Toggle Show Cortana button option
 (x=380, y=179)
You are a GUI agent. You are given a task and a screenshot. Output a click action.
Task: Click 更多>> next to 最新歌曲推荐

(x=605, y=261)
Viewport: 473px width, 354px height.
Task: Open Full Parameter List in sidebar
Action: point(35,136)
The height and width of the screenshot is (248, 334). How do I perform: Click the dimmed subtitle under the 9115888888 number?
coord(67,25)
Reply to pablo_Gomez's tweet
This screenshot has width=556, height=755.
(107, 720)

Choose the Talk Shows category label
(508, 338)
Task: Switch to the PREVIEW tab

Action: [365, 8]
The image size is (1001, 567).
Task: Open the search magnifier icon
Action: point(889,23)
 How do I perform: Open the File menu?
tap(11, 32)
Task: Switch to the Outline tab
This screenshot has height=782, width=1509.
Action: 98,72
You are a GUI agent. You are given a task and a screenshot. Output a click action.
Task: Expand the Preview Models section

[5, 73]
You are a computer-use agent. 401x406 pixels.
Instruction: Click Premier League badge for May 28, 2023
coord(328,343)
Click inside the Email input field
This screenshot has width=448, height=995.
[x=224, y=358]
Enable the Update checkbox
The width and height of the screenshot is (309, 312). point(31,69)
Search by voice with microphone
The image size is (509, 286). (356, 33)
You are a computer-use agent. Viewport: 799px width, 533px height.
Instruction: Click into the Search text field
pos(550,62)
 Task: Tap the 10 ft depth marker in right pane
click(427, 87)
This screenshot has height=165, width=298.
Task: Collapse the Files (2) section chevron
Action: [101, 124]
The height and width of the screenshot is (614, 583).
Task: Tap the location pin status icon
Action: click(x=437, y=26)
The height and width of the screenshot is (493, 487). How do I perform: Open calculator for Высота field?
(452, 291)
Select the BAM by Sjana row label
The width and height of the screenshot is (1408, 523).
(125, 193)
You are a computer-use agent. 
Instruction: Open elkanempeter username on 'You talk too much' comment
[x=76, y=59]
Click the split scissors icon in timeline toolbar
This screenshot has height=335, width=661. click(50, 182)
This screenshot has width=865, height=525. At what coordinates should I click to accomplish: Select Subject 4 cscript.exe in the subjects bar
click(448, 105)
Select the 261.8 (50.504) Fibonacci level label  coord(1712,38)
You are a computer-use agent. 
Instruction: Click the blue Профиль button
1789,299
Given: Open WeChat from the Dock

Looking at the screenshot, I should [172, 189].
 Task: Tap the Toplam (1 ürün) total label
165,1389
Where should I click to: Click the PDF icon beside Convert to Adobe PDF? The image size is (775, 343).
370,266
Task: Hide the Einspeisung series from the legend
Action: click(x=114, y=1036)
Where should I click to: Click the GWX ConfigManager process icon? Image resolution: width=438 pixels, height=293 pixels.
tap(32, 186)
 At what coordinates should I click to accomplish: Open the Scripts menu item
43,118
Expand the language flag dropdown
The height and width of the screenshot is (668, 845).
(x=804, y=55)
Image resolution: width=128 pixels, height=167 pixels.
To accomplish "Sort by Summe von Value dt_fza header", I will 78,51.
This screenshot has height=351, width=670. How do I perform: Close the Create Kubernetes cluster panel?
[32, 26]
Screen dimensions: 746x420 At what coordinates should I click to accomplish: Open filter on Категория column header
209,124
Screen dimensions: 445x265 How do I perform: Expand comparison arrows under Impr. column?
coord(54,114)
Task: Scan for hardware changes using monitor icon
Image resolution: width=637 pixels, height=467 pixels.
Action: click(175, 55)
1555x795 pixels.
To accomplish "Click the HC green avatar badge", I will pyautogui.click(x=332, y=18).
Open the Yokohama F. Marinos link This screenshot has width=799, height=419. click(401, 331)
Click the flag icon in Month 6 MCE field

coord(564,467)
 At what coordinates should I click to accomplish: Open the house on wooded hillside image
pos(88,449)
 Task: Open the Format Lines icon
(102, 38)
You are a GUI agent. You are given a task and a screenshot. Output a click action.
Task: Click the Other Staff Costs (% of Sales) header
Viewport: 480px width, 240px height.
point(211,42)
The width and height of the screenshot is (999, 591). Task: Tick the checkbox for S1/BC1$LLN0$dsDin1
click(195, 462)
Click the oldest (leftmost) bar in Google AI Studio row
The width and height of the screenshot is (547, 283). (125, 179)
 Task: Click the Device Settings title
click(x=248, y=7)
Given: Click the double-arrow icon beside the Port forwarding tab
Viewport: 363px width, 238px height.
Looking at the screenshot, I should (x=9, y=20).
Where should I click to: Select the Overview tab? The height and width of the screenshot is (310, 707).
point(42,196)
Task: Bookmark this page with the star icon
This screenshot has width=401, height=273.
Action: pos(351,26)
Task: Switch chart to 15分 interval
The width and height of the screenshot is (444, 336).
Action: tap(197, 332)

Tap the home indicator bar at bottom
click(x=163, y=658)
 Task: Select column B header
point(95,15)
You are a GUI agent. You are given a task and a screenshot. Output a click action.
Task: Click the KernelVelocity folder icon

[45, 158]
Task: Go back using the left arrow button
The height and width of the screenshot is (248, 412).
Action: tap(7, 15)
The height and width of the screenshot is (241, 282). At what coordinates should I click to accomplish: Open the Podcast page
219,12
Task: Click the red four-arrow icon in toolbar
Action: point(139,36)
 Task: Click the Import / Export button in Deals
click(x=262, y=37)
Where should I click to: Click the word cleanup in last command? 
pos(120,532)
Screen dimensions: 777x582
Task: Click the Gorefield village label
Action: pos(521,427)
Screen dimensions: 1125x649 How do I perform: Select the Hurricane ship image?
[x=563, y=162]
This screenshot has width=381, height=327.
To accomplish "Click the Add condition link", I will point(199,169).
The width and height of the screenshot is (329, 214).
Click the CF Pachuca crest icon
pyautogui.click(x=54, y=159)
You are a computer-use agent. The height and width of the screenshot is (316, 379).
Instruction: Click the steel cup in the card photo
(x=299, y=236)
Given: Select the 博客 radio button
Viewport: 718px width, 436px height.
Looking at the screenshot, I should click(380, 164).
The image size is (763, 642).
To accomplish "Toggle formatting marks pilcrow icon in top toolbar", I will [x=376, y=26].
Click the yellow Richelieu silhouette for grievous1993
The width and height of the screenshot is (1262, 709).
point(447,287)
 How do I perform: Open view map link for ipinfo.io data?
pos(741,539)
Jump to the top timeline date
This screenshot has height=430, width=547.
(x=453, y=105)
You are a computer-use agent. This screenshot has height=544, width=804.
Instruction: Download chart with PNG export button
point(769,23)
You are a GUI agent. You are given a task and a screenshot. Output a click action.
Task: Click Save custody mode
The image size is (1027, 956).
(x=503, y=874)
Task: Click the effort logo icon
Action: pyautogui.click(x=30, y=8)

## Required work
Restate every line of the data word for word.

## Response
Toggle Show Cortana button option
 (x=380, y=179)
You are a GUI agent. You are given a task and a screenshot. Output a click action.
Task: Click 更多>> next to 最新歌曲推荐

(x=605, y=261)
Viewport: 473px width, 354px height.
Task: Open Full Parameter List in sidebar
Action: point(35,136)
The height and width of the screenshot is (248, 334). How do I perform: Click the dimmed subtitle under the 9115888888 number?
coord(67,25)
Reply to pablo_Gomez's tweet
This screenshot has width=556, height=755.
(107, 720)

Choose the Talk Shows category label
(508, 338)
Task: Switch to the PREVIEW tab

Action: [365, 8]
The image size is (1001, 567).
Task: Open the search magnifier icon
Action: point(889,23)
 How do I perform: Open the File menu?
tap(11, 32)
Task: Switch to the Outline tab
This screenshot has height=782, width=1509.
Action: 98,72
You are a GUI agent. You are given a task and a screenshot. Output a click action.
Task: Expand the Preview Models section

[5, 73]
You are a computer-use agent. 401x406 pixels.
Instruction: Click Premier League badge for May 28, 2023
coord(328,343)
Click inside the Email input field
This screenshot has width=448, height=995.
[x=224, y=358]
Enable the Update checkbox
The width and height of the screenshot is (309, 312). point(31,69)
Search by voice with microphone
The image size is (509, 286). (356, 33)
You are a computer-use agent. Viewport: 799px width, 533px height.
Instruction: Click into the Search text field
pos(550,62)
 Task: Tap the 10 ft depth marker in right pane
click(427, 87)
This screenshot has height=165, width=298.
Task: Collapse the Files (2) section chevron
Action: [101, 124]
The height and width of the screenshot is (614, 583).
Task: Tap the location pin status icon
Action: click(x=437, y=26)
The height and width of the screenshot is (493, 487). How do I perform: Open calculator for Высота field?
(452, 291)
Select the BAM by Sjana row label
The width and height of the screenshot is (1408, 523).
(125, 193)
You are a computer-use agent. 
Instruction: Open elkanempeter username on 'You talk too much' comment
[x=76, y=59]
Click the split scissors icon in timeline toolbar
This screenshot has height=335, width=661. click(50, 182)
This screenshot has width=865, height=525. At what coordinates should I click to accomplish: Select Subject 4 cscript.exe in the subjects bar
click(448, 105)
Select the 261.8 (50.504) Fibonacci level label  coord(1712,38)
You are a computer-use agent. 
Instruction: Click the blue Профиль button
1789,299
Given: Open WeChat from the Dock

Looking at the screenshot, I should [172, 189].
 Task: Tap the Toplam (1 ürün) total label
165,1389
Where should I click to: Click the PDF icon beside Convert to Adobe PDF? The image size is (775, 343).
370,266
Task: Hide the Einspeisung series from the legend
Action: click(x=114, y=1036)
Where should I click to: Click the GWX ConfigManager process icon? Image resolution: width=438 pixels, height=293 pixels.
tap(32, 186)
 At what coordinates should I click to accomplish: Open the Scripts menu item
43,118
Expand the language flag dropdown
The height and width of the screenshot is (668, 845).
(x=804, y=55)
Image resolution: width=128 pixels, height=167 pixels.
To accomplish "Sort by Summe von Value dt_fza header", I will 78,51.
This screenshot has height=351, width=670. How do I perform: Close the Create Kubernetes cluster panel?
[32, 26]
Screen dimensions: 746x420 At what coordinates should I click to accomplish: Open filter on Категория column header
209,124
Screen dimensions: 445x265 How do I perform: Expand comparison arrows under Impr. column?
coord(54,114)
Task: Scan for hardware changes using monitor icon
Image resolution: width=637 pixels, height=467 pixels.
Action: click(175, 55)
1555x795 pixels.
To accomplish "Click the HC green avatar badge", I will pyautogui.click(x=332, y=18).
Open the Yokohama F. Marinos link This screenshot has width=799, height=419. click(401, 331)
Click the flag icon in Month 6 MCE field

coord(564,467)
 At what coordinates should I click to accomplish: Open the house on wooded hillside image
pos(88,449)
 Task: Open the Format Lines icon
(102, 38)
You are a GUI agent. You are given a task and a screenshot. Output a click action.
Task: Click the Other Staff Costs (% of Sales) header
Viewport: 480px width, 240px height.
point(211,42)
The width and height of the screenshot is (999, 591). Task: Tick the checkbox for S1/BC1$LLN0$dsDin1
click(195, 462)
Click the oldest (leftmost) bar in Google AI Studio row
The width and height of the screenshot is (547, 283). (125, 179)
 Task: Click the Device Settings title
click(x=248, y=7)
Given: Click the double-arrow icon beside the Port forwarding tab
Viewport: 363px width, 238px height.
Looking at the screenshot, I should (x=9, y=20).
Where should I click to: Select the Overview tab? The height and width of the screenshot is (310, 707).
point(42,196)
Task: Bookmark this page with the star icon
This screenshot has width=401, height=273.
Action: pos(351,26)
Task: Switch chart to 15分 interval
The width and height of the screenshot is (444, 336).
Action: tap(197, 332)

Tap the home indicator bar at bottom
click(x=163, y=658)
 Task: Select column B header
point(95,15)
You are a GUI agent. You are given a task and a screenshot. Output a click action.
Task: Click the KernelVelocity folder icon

[45, 158]
Task: Go back using the left arrow button
The height and width of the screenshot is (248, 412).
Action: tap(7, 15)
The height and width of the screenshot is (241, 282). At what coordinates should I click to accomplish: Open the Podcast page
219,12
Task: Click the red four-arrow icon in toolbar
Action: point(139,36)
 Task: Click the Import / Export button in Deals
click(x=262, y=37)
Where should I click to: Click the word cleanup in last command? 
pos(120,532)
Screen dimensions: 777x582
Task: Click the Gorefield village label
Action: pos(521,427)
Screen dimensions: 1125x649 How do I perform: Select the Hurricane ship image?
[x=563, y=162]
This screenshot has width=381, height=327.
To accomplish "Click the Add condition link", I will point(199,169).
The width and height of the screenshot is (329, 214).
Click the CF Pachuca crest icon
pyautogui.click(x=54, y=159)
You are a computer-use agent. The height and width of the screenshot is (316, 379).
Instruction: Click the steel cup in the card photo
(x=299, y=236)
Given: Select the 博客 radio button
Viewport: 718px width, 436px height.
Looking at the screenshot, I should click(380, 164).
The image size is (763, 642).
To accomplish "Toggle formatting marks pilcrow icon in top toolbar", I will [x=376, y=26].
Click the yellow Richelieu silhouette for grievous1993
The width and height of the screenshot is (1262, 709).
point(447,287)
 How do I perform: Open view map link for ipinfo.io data?
pos(741,539)
Jump to the top timeline date
This screenshot has height=430, width=547.
(x=453, y=105)
You are a computer-use agent. This screenshot has height=544, width=804.
Instruction: Download chart with PNG export button
point(769,23)
You are a GUI agent. You are given a task and a screenshot. Output a click action.
Task: Click Save custody mode
The image size is (1027, 956).
(x=503, y=874)
Task: Click the effort logo icon
Action: pyautogui.click(x=30, y=8)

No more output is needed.